International Journal of Computer Applications |
Foundation of Computer Science (FCS), NY, USA |
Volume 48 - Number 14 |
Year of Publication: 2012 |
Authors: Mohsen Afshari, Hedieh Sajedi |
10.5120/7420-0464 |
Mohsen Afshari, Hedieh Sajedi . A Novel Artificial Immune Algorithm for Solving the Job Shop Scheduling Problem. International Journal of Computer Applications. 48, 14 ( June 2012), 46-53. DOI=10.5120/7420-0464
Scheduling problems are difficult types of production arrangement problems that enumerated among NP-Complete problems. Some of evolutionary algorithms such as Genetic Algorithm, Ant Colony Optimization etc. have been used to solve this problem. In new years, Artificial Immune Algorithm is used to solve optimization problems such as routing and scheduling.
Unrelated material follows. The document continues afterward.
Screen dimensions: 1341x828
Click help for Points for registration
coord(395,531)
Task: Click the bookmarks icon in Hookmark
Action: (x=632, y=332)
One of complex scheduling problems is Job-shop Scheduling problem. In this article we use immune system concepts of human body, to implement a new artificial immune algorithm for solving Job-shop scheduling problem. A new population generation method was proposed based on G&T algorithm. We use two mutation methods, namely Shift Change method and Inverse method in Job-shop scheduling for first time. Moreover, we describe a vaccination method named MCV, to make maximum advance in solutions, and then achieve to more than one optimal solution concurrently and release from local optimum. Finally, we test our method on the very famous benchmark of JSP, namely FT06, then show experimental results and get some conclusions.